=== Data to process ===

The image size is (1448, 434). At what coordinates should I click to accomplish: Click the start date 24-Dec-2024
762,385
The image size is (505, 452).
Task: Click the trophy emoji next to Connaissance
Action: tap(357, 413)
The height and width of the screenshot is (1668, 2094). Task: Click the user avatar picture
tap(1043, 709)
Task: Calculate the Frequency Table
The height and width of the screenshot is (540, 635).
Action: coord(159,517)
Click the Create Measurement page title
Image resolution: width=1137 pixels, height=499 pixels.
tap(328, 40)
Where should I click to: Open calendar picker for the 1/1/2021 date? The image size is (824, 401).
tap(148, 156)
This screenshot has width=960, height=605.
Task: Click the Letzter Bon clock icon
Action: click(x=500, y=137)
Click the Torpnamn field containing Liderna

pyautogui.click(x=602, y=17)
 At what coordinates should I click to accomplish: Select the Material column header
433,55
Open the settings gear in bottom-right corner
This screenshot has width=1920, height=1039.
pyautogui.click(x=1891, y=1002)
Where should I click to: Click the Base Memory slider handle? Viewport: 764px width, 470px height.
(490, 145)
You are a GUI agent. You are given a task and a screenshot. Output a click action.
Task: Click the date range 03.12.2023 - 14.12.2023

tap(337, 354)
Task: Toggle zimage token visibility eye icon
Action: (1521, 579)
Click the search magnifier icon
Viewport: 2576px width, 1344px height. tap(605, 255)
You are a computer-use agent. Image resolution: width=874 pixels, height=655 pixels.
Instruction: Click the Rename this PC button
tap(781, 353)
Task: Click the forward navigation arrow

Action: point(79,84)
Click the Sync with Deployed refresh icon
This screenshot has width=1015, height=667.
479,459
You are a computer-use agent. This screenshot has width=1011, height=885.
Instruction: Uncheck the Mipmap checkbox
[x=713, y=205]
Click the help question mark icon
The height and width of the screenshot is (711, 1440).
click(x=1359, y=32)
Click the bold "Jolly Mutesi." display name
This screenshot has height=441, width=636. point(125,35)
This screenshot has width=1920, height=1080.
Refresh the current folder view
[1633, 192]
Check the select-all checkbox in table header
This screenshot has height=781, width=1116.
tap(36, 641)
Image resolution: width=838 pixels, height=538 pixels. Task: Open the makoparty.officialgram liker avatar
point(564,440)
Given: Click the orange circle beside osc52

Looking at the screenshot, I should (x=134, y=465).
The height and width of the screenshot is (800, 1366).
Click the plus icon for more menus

===

Your objective ▸ Quote the data above word for word, starting at the line that contains "Click the bold" and ending at the last line of the data.

Result of this task ▸
Click the bold "Jolly Mutesi." display name
This screenshot has height=441, width=636. point(125,35)
This screenshot has width=1920, height=1080.
Refresh the current folder view
[1633, 192]
Check the select-all checkbox in table header
This screenshot has height=781, width=1116.
tap(36, 641)
Image resolution: width=838 pixels, height=538 pixels. Task: Open the makoparty.officialgram liker avatar
point(564,440)
Given: Click the orange circle beside osc52

Looking at the screenshot, I should (x=134, y=465).
The height and width of the screenshot is (800, 1366).
Click the plus icon for more menus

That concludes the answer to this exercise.